8-Mars en différé à Sidwaya : des stratégies pour concilier vie professionnelle et familiale

L’amicale des femmes des Editions Sidwaya a célébré en différé, la 162e journée internationale de la femme, le jeudi 2 mai 2019 à Ouagadougou, sous le thème : «Comment concilier vie familiale et professionnelle dans un organe de presse».

Consciente du rôle joué par la femme dans les organes de presse au Burkina Faso, l’amicale des femmes des éditions Sidwaya a célébré en différé, la 162e journée internationale de la femme, le 2 mai 2019 à Ouagadougou, sous le thème : «Comment concilier vie familiale et professionnelle dans un organe de presse». Pour la conférencière, la secrétaire générale du ministère de la Communication, Hortense Zida, il s’agit d’un partage d’expériences, mais également la recherche de pistes de solutions pour permettre aux femmes d’accomplir leurs obligations familiales et professionnelles. Elle a dit à ses «sœurs» qu’être homme ou femme importe peu, mais il faut savoir donner le meilleur de soi pour atteindre les objectifs.

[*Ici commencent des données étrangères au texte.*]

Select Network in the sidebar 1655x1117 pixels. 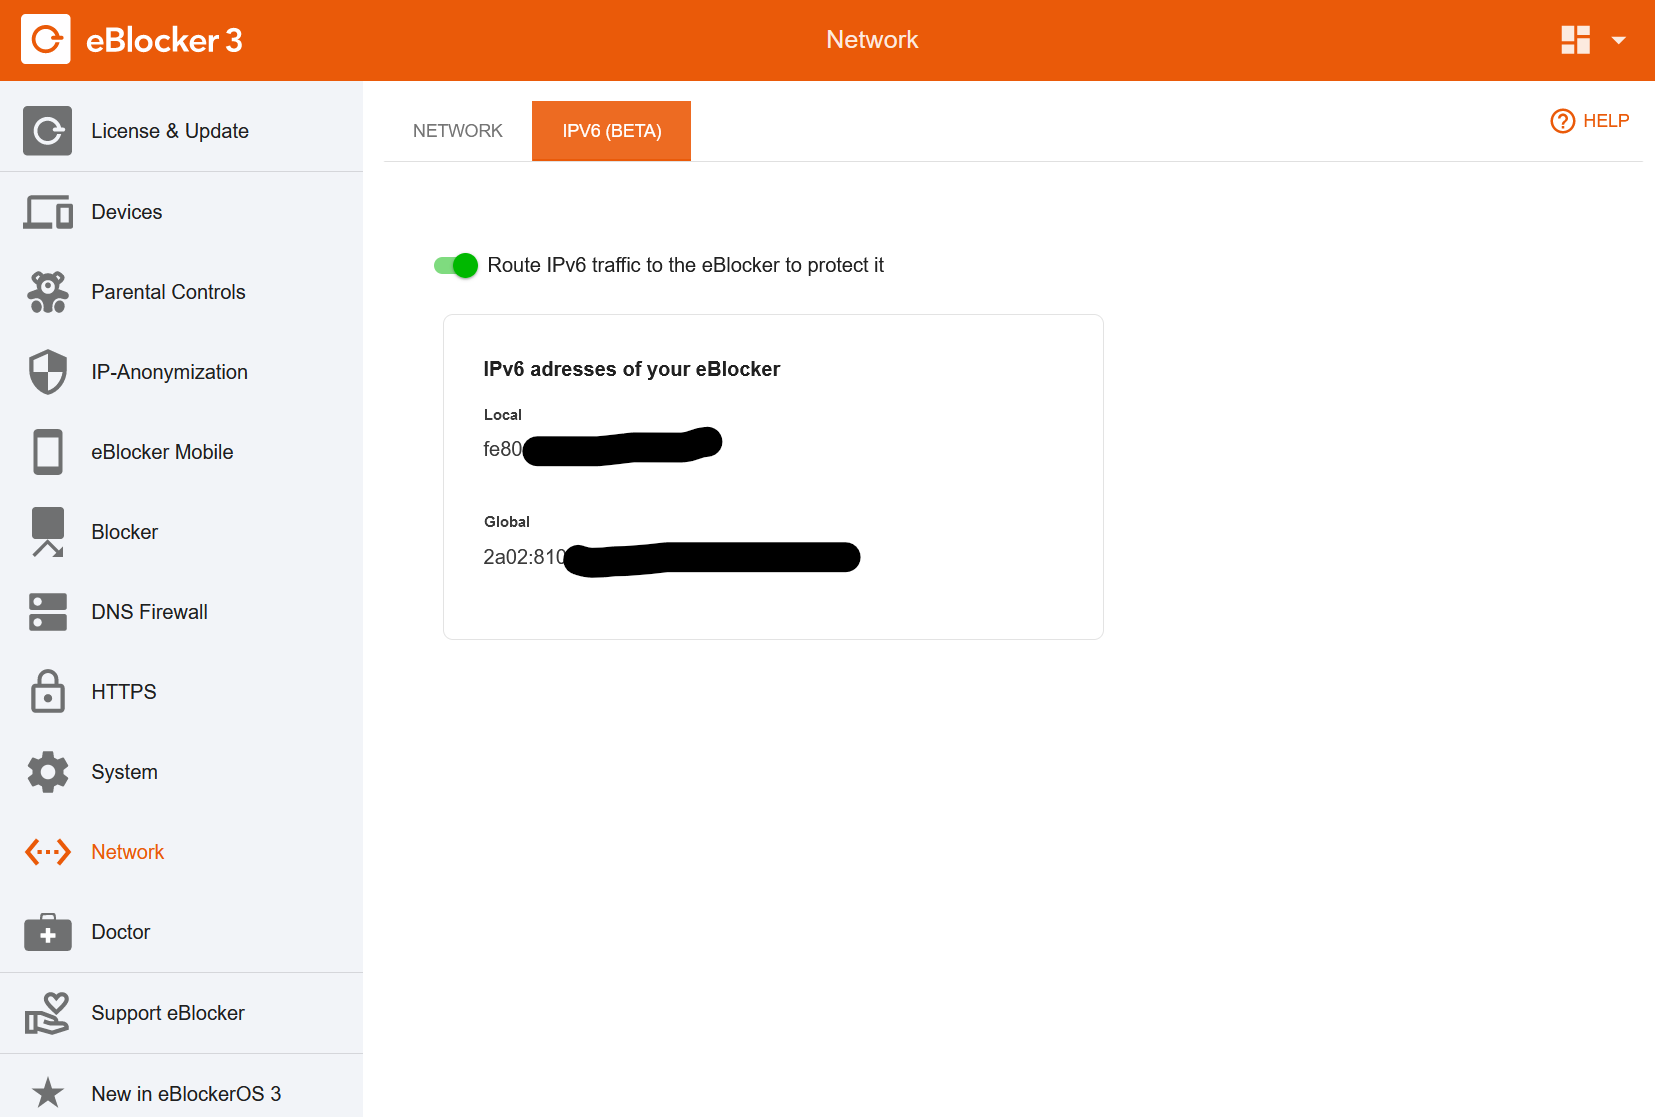(127, 852)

«Pour travailler à la télé ou à la radio, l’on n’a pas besoin de genre, ce qui compte, c’est la détermination et la qualité du travail», a-t-elle soutenu. Elle a, donc, convié les femmes à se mettre au travail pour être parmi les meilleurs agents. A entendre la vice-présidente de l’amicale, Fatoumata Ilboudo, le choix du thème a été motivé par les réalités que vivent les femmes de Sidwaya. Elle a ajouté que les medias sont des services à feu continu qui occupent beaucoup de temps de ceux qui y travaillent, si bien que la vie sociale prend parfois un coup. C’est pourquoi, a-t-elle expliqué, l’amicale s’est fixée trois défis, à savoir cultiver la solidarité, porter haut le flambeau de la ‘’maison commune’’, contribuer au renforcement de la paix. Mme Ilboudo a poursuivi en plaidant auprès des premiers responsables de Sidwaya, pour la construction d’une crèche au sein de la direction générale afin de soulager les femmes qui, pour des obligations professionnelles, sont obligées de passer la majeure partie de leur temps au service. Ceci leur permettra, a-t-elle soutenu, de vaquer sereinement à leurs occupations.

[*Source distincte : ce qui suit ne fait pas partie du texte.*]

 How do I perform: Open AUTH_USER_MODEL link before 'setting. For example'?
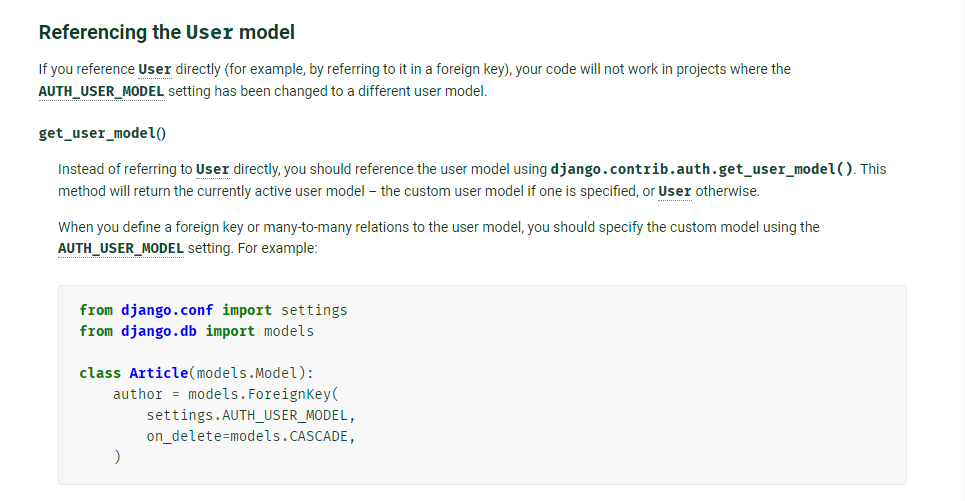(121, 249)
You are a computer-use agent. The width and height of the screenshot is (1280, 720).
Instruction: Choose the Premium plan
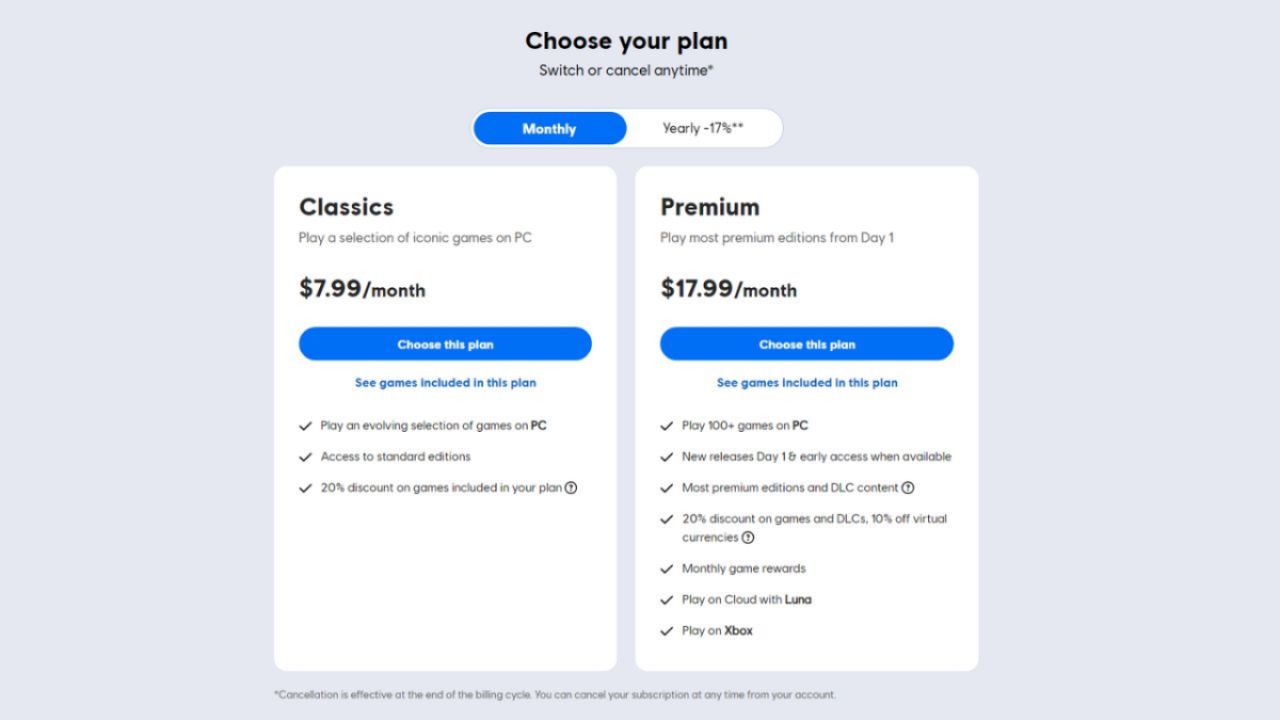tap(806, 344)
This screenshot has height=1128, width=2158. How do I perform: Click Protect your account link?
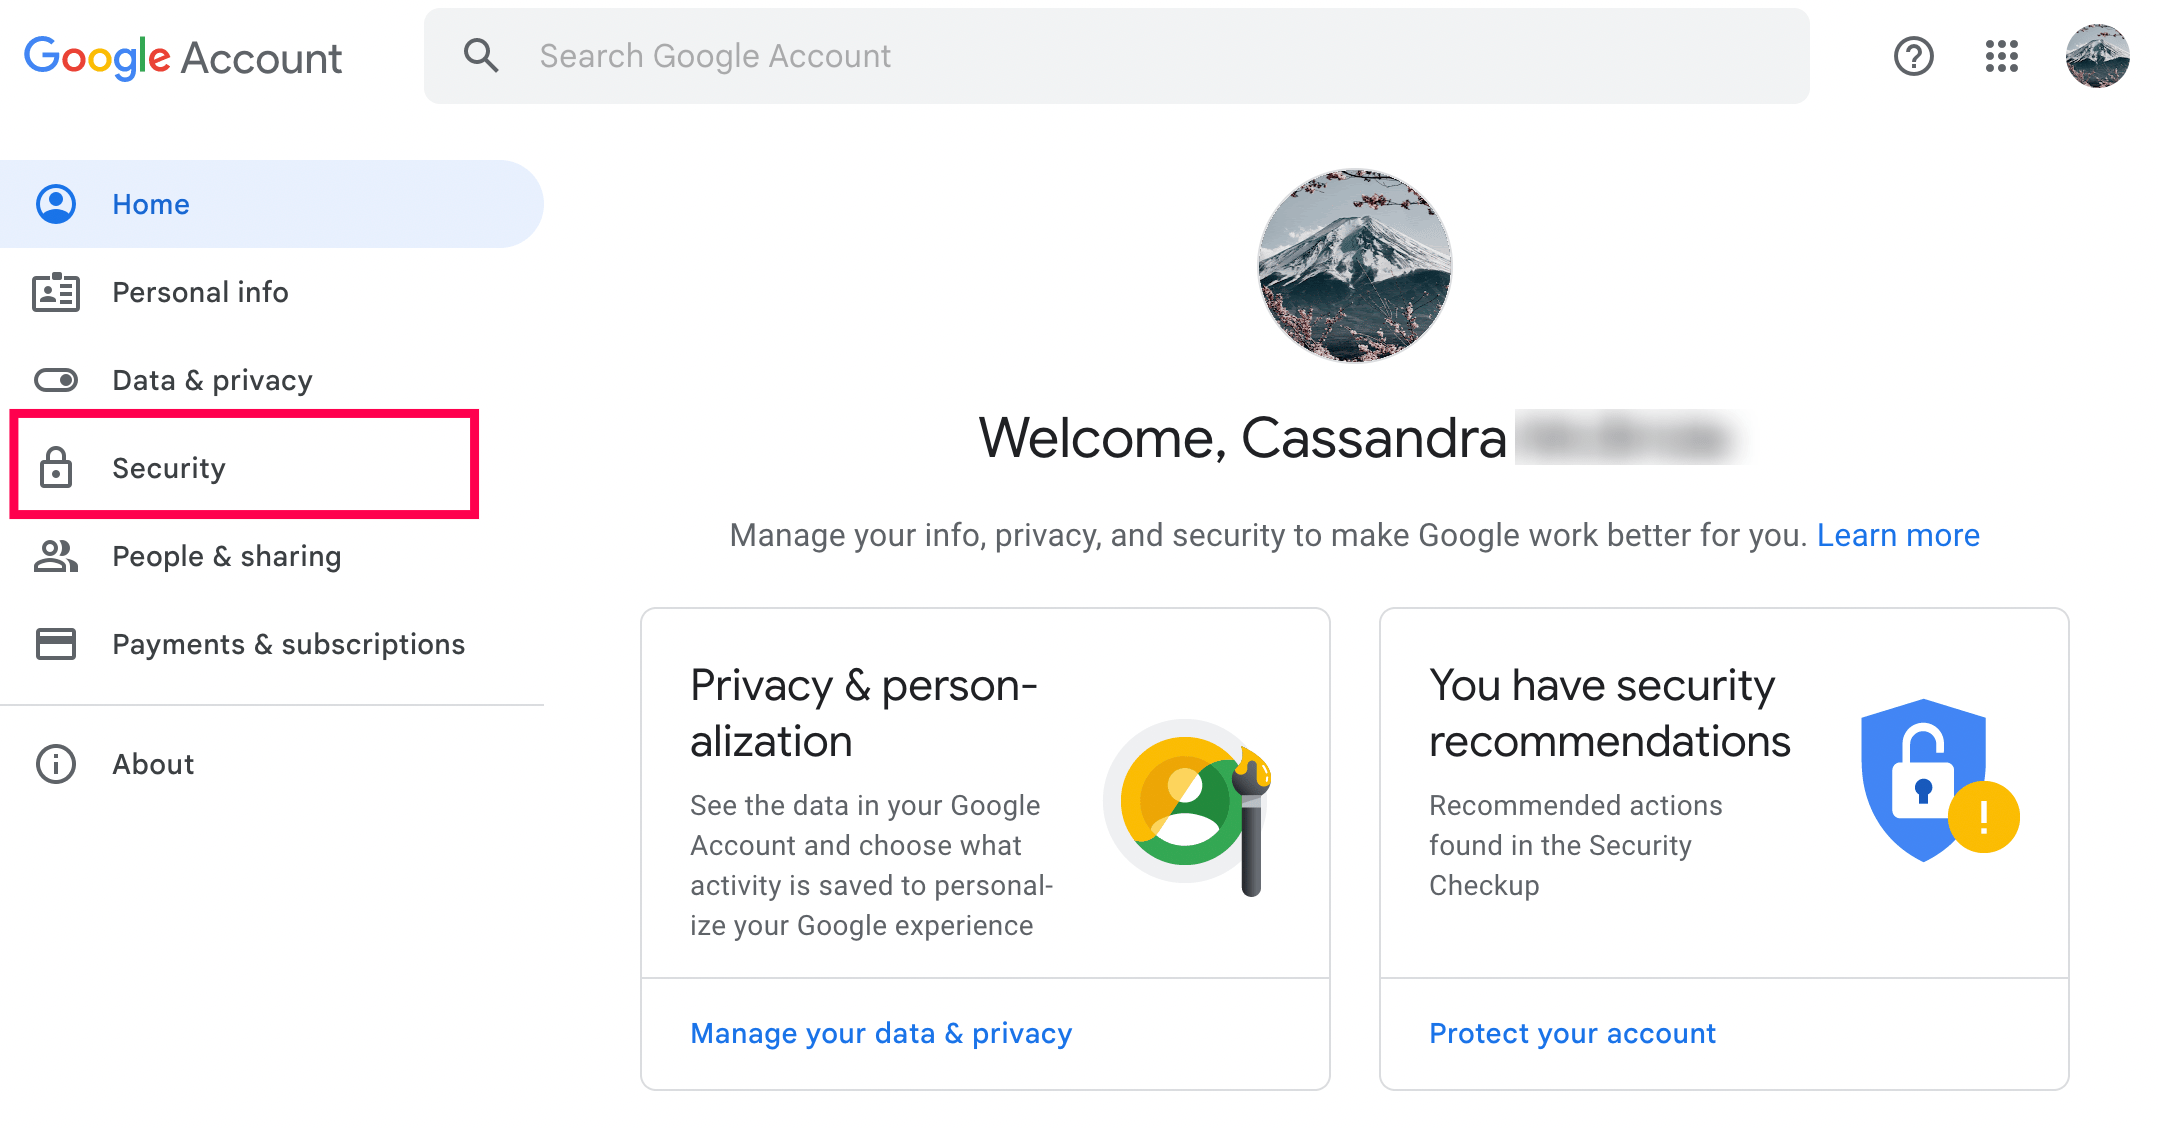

L’épanouissement de la femme

Selon la chargée de mission, Hariguiétta Congo, représentant la ministre en charge de la femme, la gent féminine burkinabè reste confrontée à des problèmes d’accès aux ressources financières, à la terre, aux semences, aux technologies, etc. Elle a poursuivi en disant qu’à cela s’ajoutent les pesanteurs socioculturelles, les difficultés d’accès à l’éducation et à la formation professionnelle. A ce niveau, a-t-elle signifié, les médias peuvent changer la donne en mettant en lumière des femmes battantes et cela incitera les autres à prendre leur exemple. Pour Mme Congo, les femmes des medias sont plus indiquées pour faire ce travail.

Car, personne n’est mieux placé que soi pour faire sa propre publicité. Elle a terminé en prodiguant des conseils et en affirmant sa disponibilité et celle de son département à accompagner l’amicale dans ses activités en faveur de l’épanouissement des femmes des medias. Le directeur général des éditions Sidwaya, Mahamadi Tiégna a, quant à lui, remercié la SG du ministère de la Communication et des Relations avec le Parlement, Hortense Zida, qui a animé la conférence. Il a mentionné que Sidwaya accorde une importance à l’épanouissement de la femme. M. Tiégna a également félicité les femmes de l’amicale pour la pertinence de leur thème et les prix que nombreuses d’entre elles ont reçu. Il a dit également prêté une oreille attentive à leurs doléances. Du reste, la journée a été aussi ponctuée par un test de dépistage et de vaccination contre l’hépatite B.